> **WHAT YOU WILL DO**:
In the material below, find each line with the word "agent" and copy it.

> **INPUT RECORDS**:

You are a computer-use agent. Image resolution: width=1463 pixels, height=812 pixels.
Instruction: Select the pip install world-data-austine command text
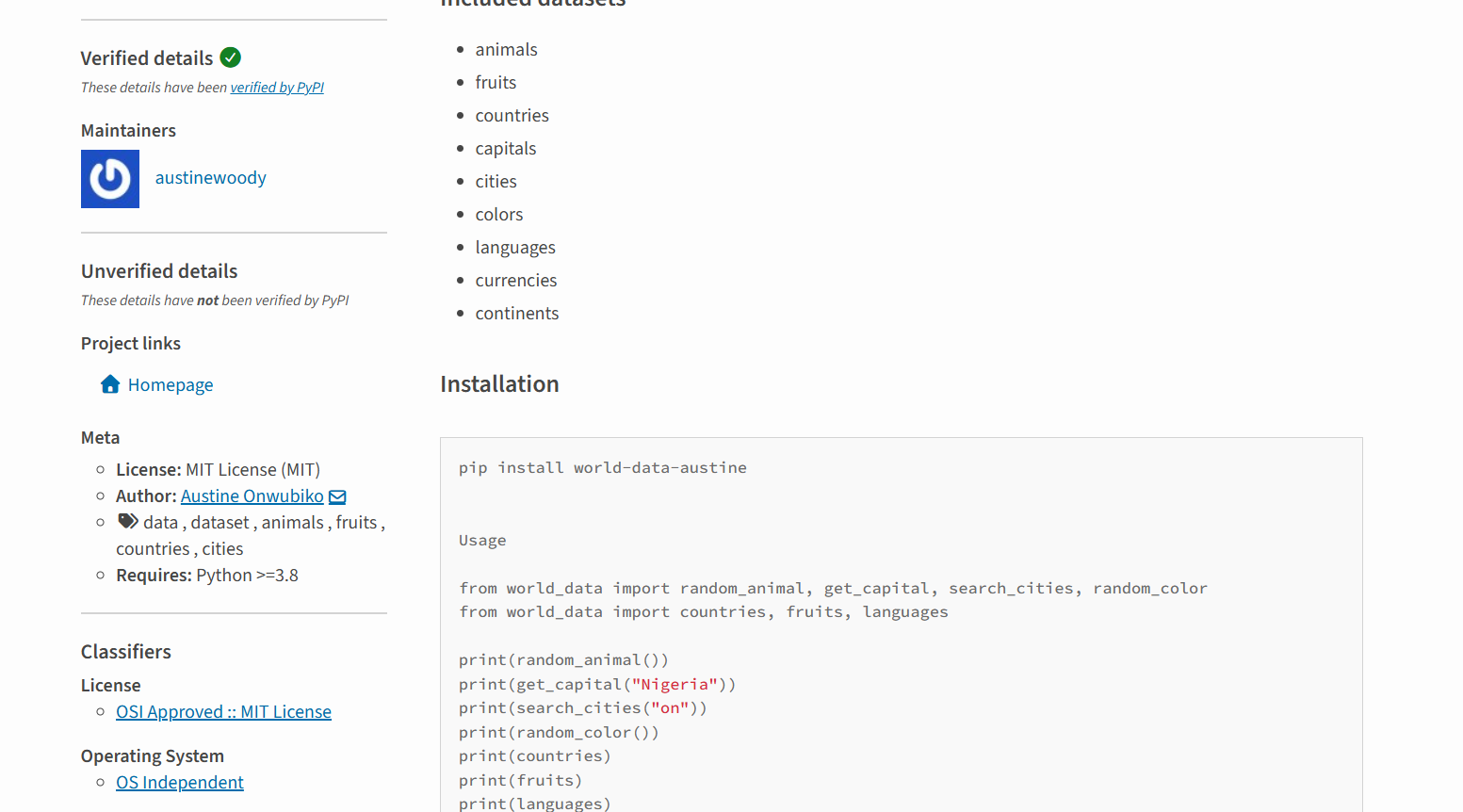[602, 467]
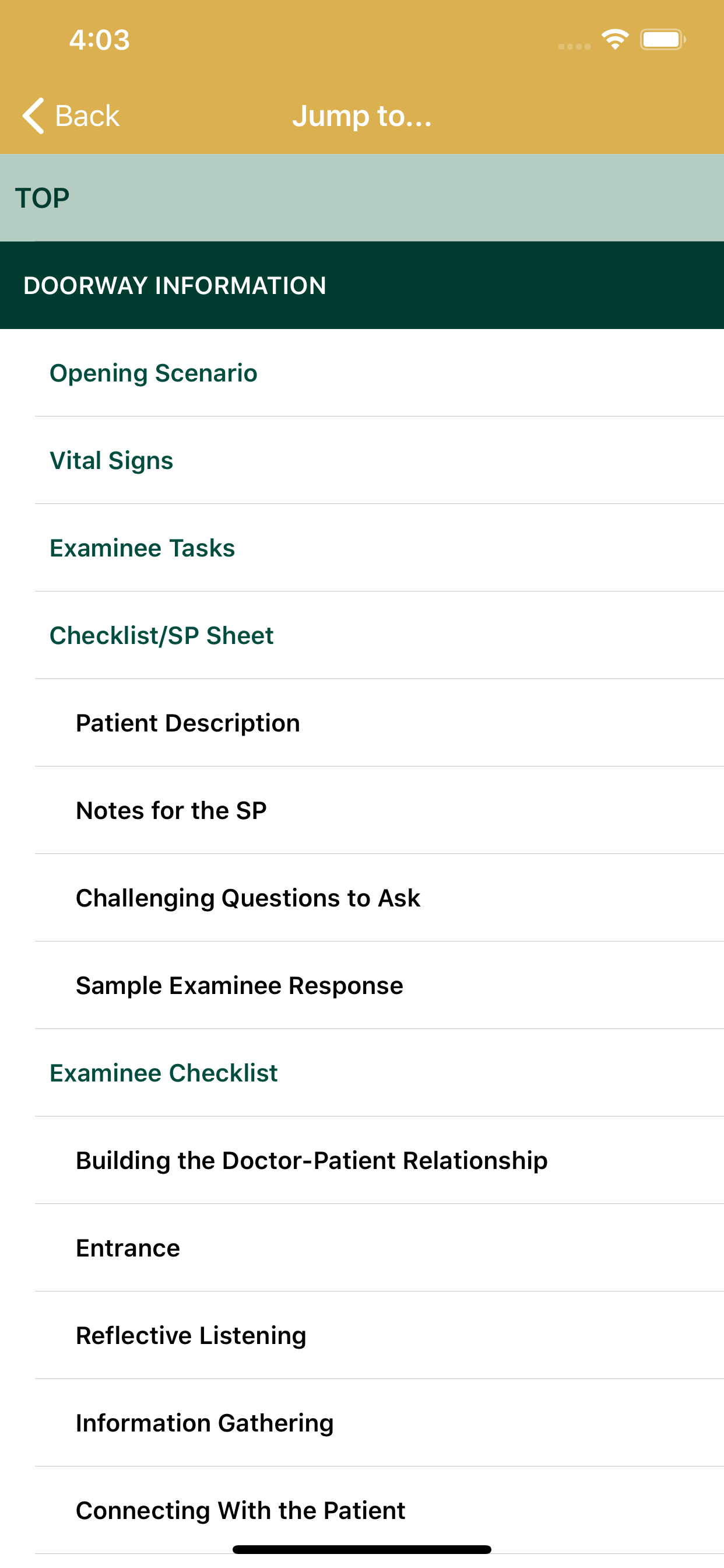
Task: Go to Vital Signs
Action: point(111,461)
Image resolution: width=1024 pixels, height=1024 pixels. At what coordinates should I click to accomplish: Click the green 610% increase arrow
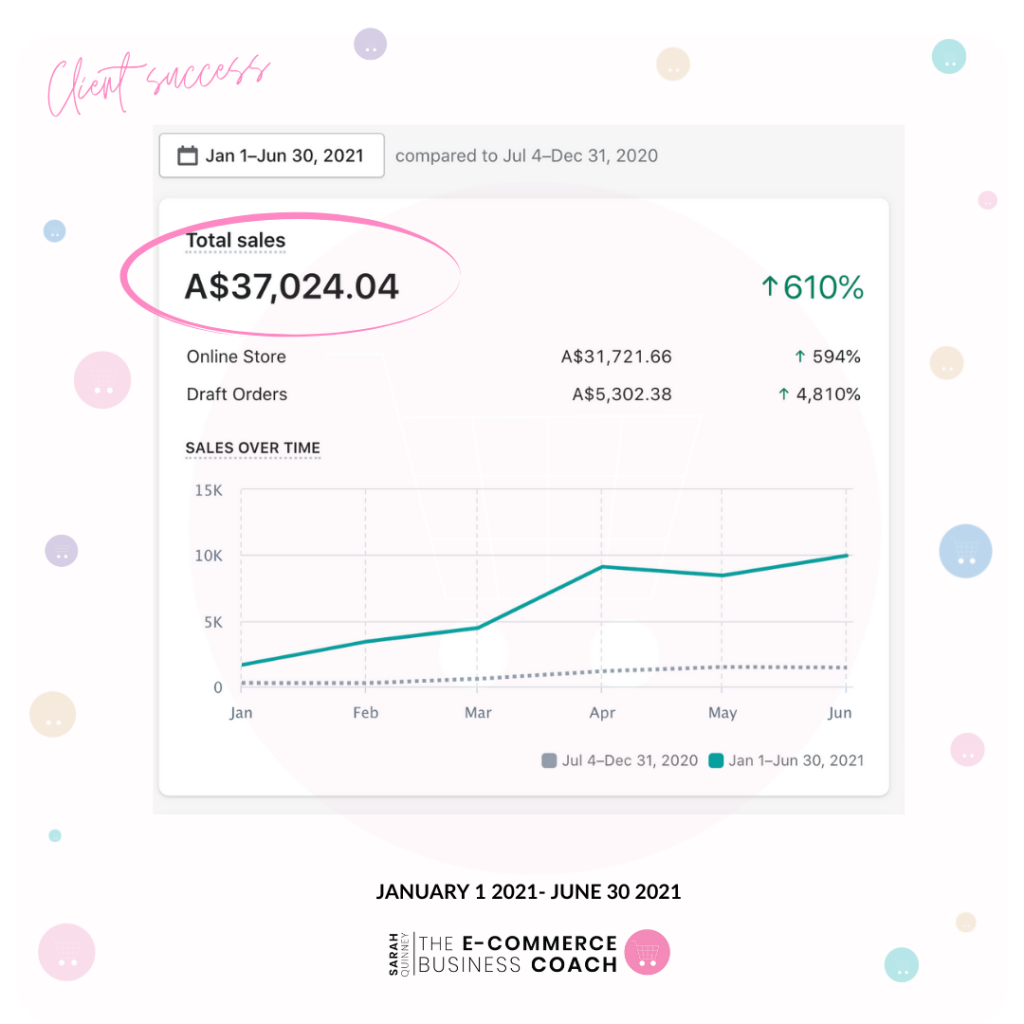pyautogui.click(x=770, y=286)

==

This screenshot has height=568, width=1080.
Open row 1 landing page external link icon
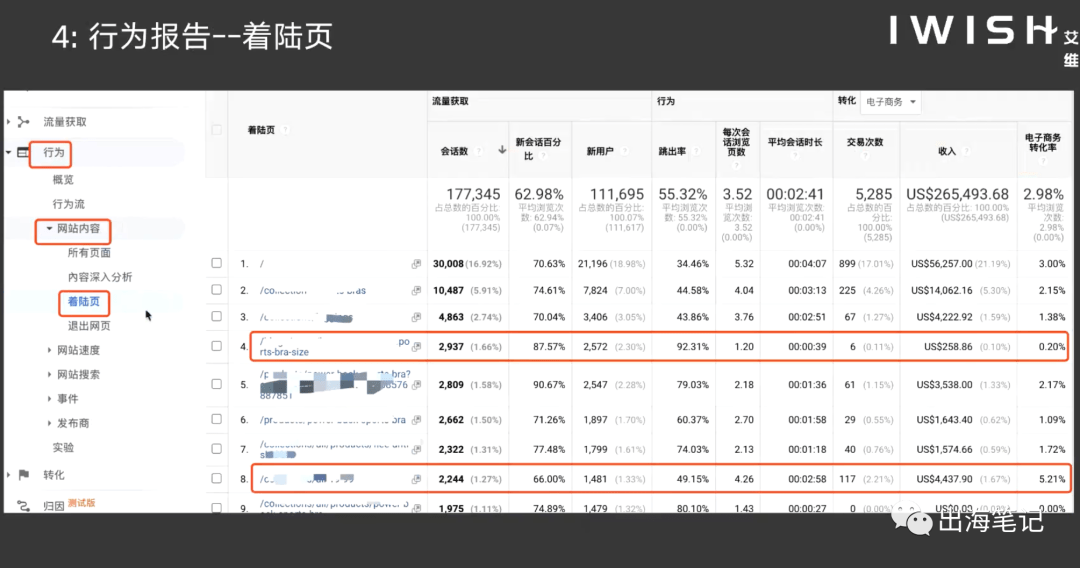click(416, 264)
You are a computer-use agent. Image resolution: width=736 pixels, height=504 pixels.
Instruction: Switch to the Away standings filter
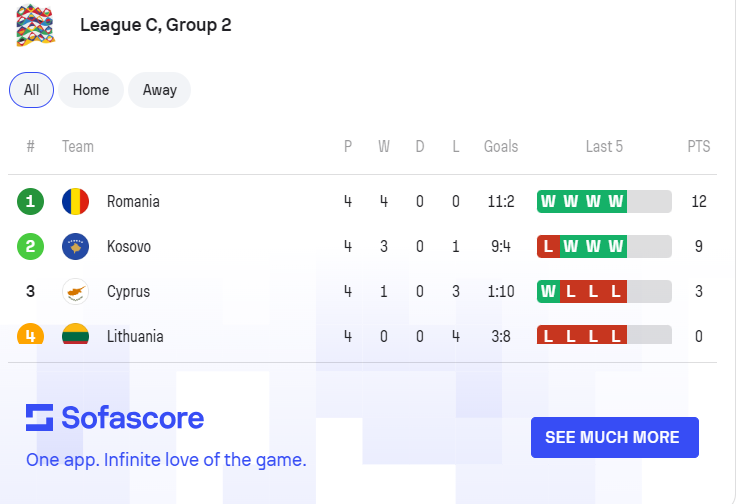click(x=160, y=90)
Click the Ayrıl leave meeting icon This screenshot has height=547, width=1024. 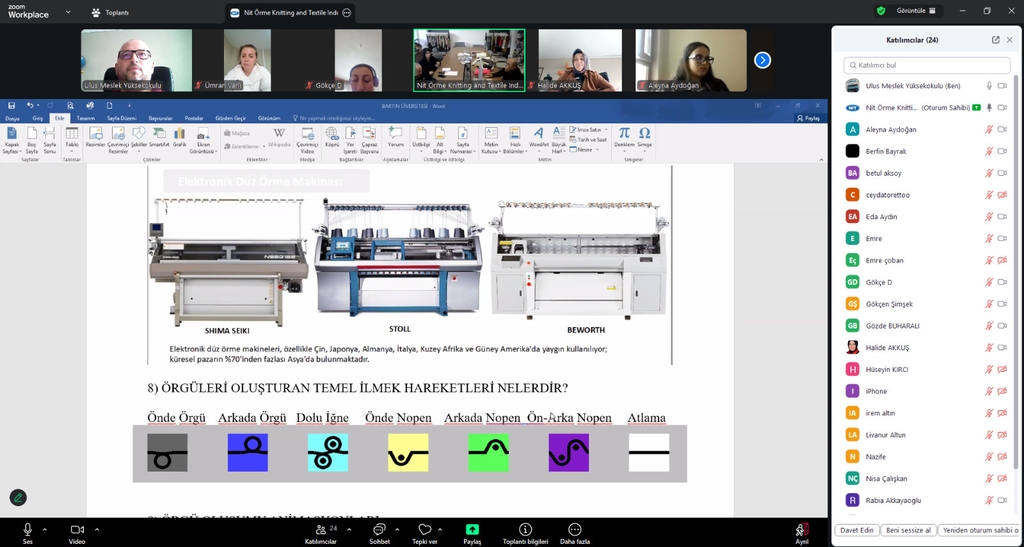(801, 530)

==

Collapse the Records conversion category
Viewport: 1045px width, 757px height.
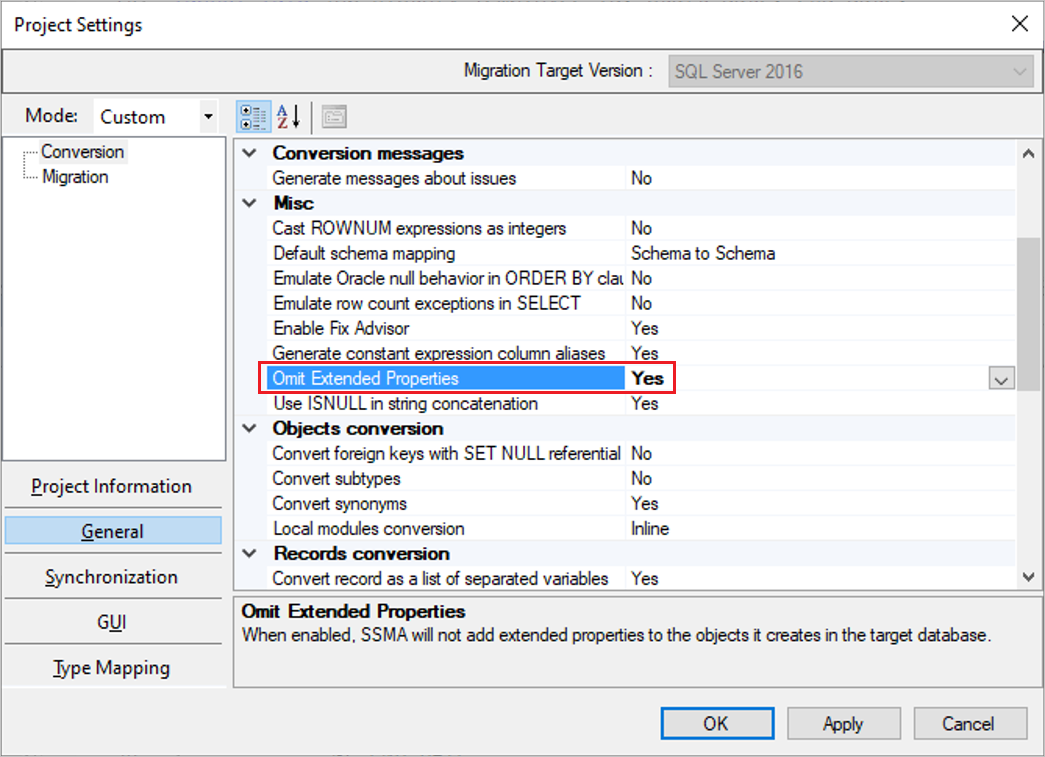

> **SOLUTION FOR THIS PROBLEM**:
You are a computer-use agent. Image resolution: width=1463 pixels, height=812 pixels.
You are a computer-use agent. Image resolution: width=736 pixels, height=504 pixels.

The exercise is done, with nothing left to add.